• Assigned task: Please report each line of the data below that contains "Policy".

• Material provided:
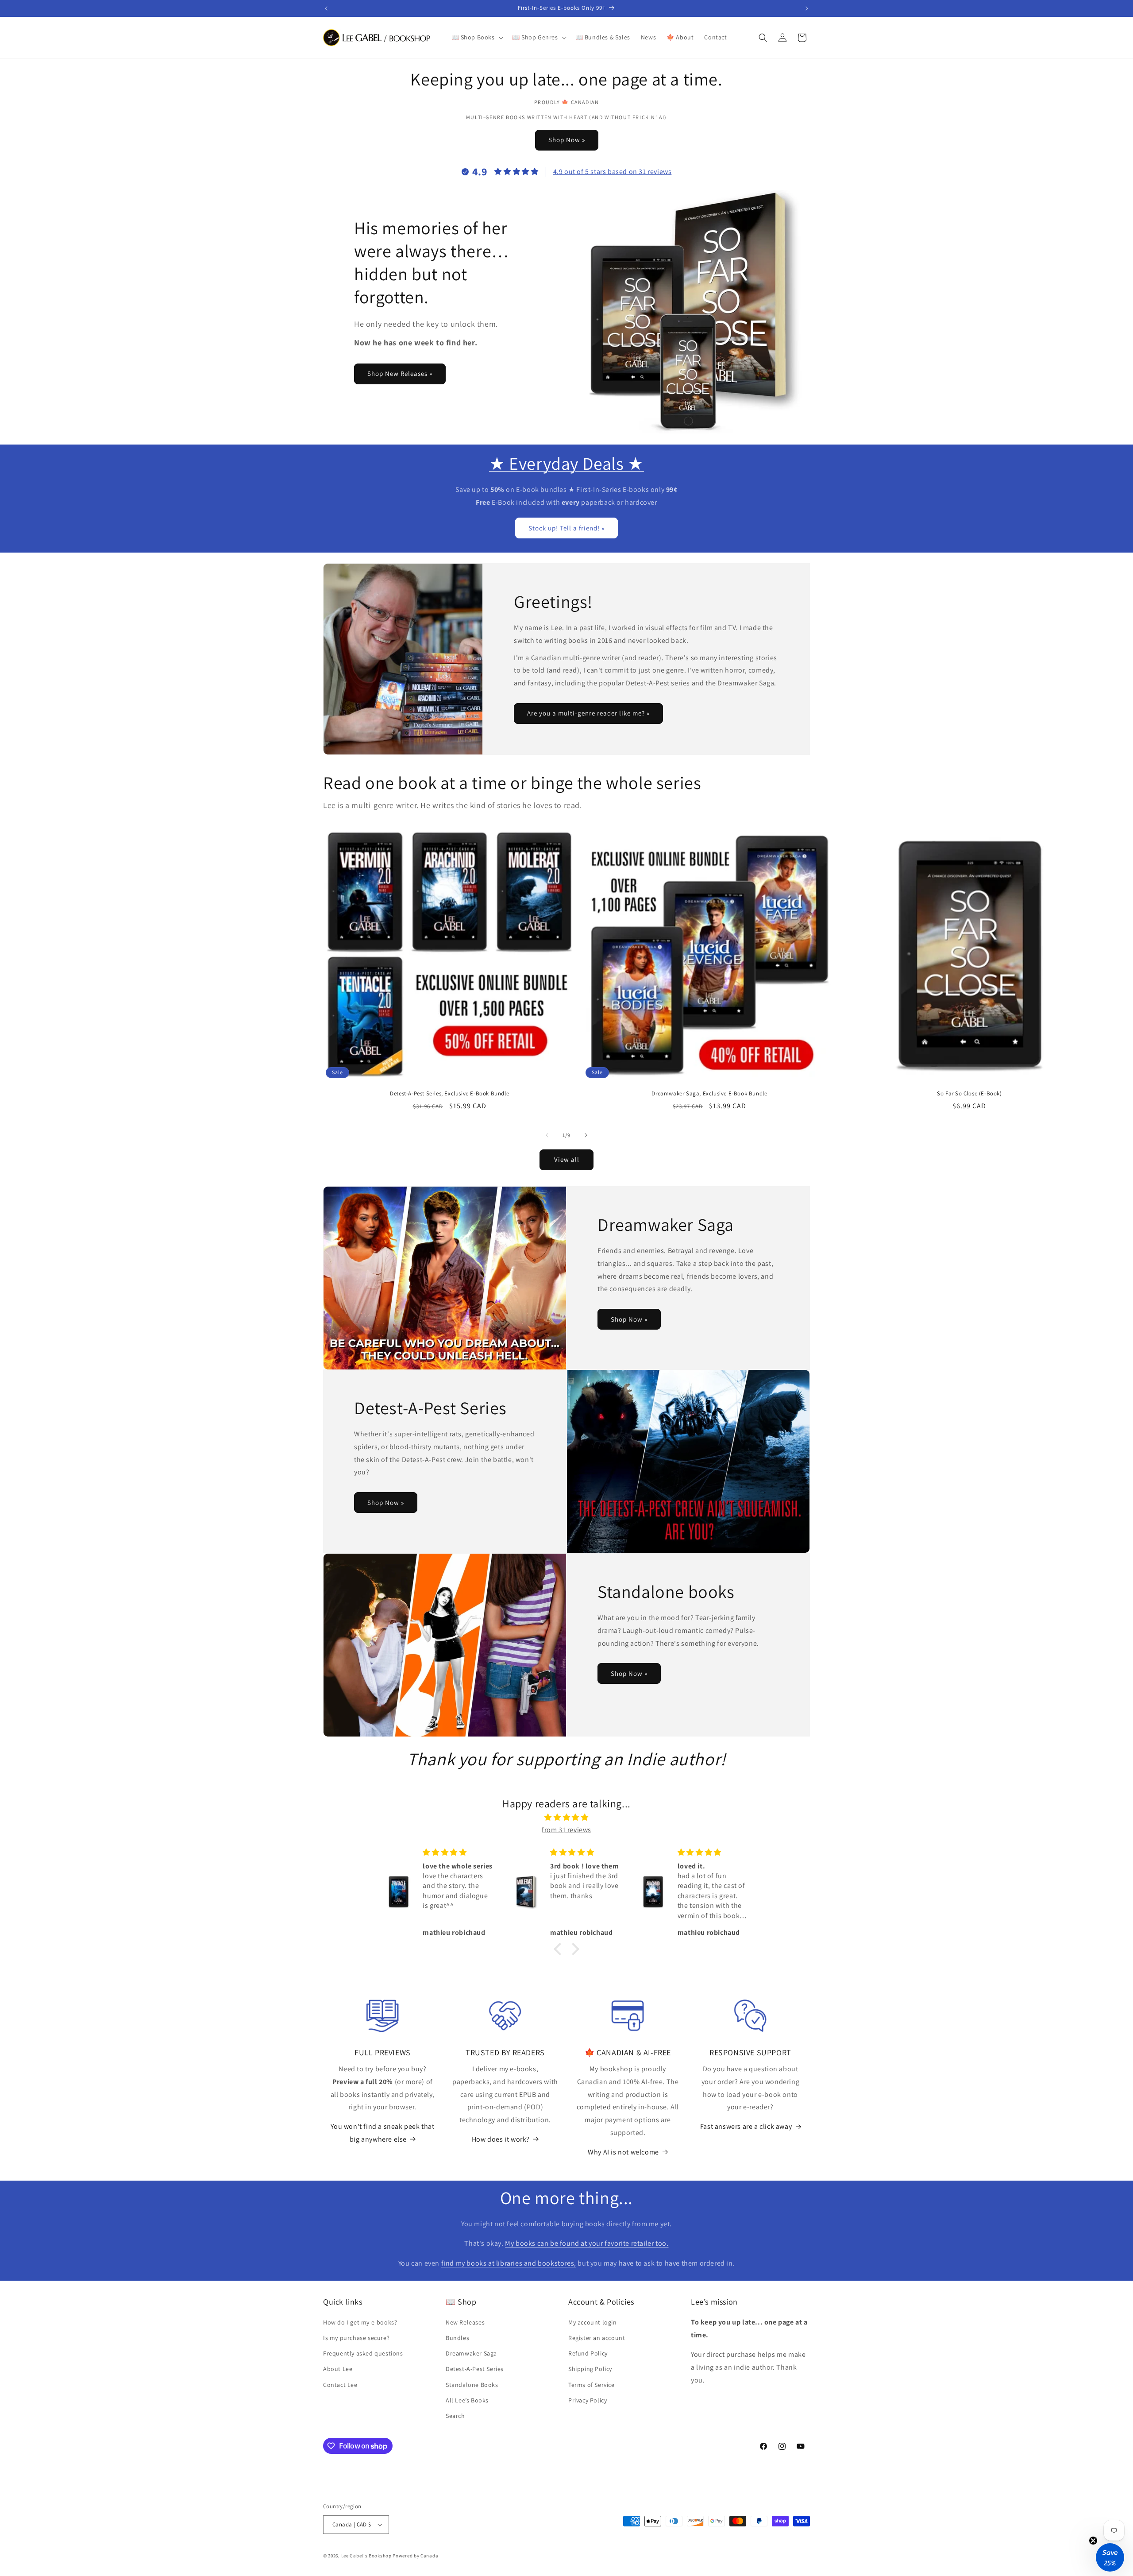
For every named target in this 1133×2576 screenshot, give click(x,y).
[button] (476, 37)
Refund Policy (588, 2353)
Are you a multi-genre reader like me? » (588, 713)
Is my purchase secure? (356, 2338)
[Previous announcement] (326, 8)
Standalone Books (472, 2385)
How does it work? (501, 2139)
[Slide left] (547, 1135)
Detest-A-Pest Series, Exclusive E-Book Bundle (449, 1093)
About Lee (337, 2369)
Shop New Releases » (399, 373)
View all (566, 1159)
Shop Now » (566, 139)
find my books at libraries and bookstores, (508, 2263)
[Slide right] (586, 1135)
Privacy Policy (587, 2400)
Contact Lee (340, 2385)
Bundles (457, 2338)
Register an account (596, 2338)
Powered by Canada (415, 2556)
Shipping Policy (590, 2369)
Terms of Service (591, 2385)
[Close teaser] (1093, 2540)
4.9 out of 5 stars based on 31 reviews (612, 171)
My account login (592, 2322)
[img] (566, 1817)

• Response to the task:
Refund Policy (588, 2353)
Privacy Policy (587, 2400)
Shipping Policy (590, 2369)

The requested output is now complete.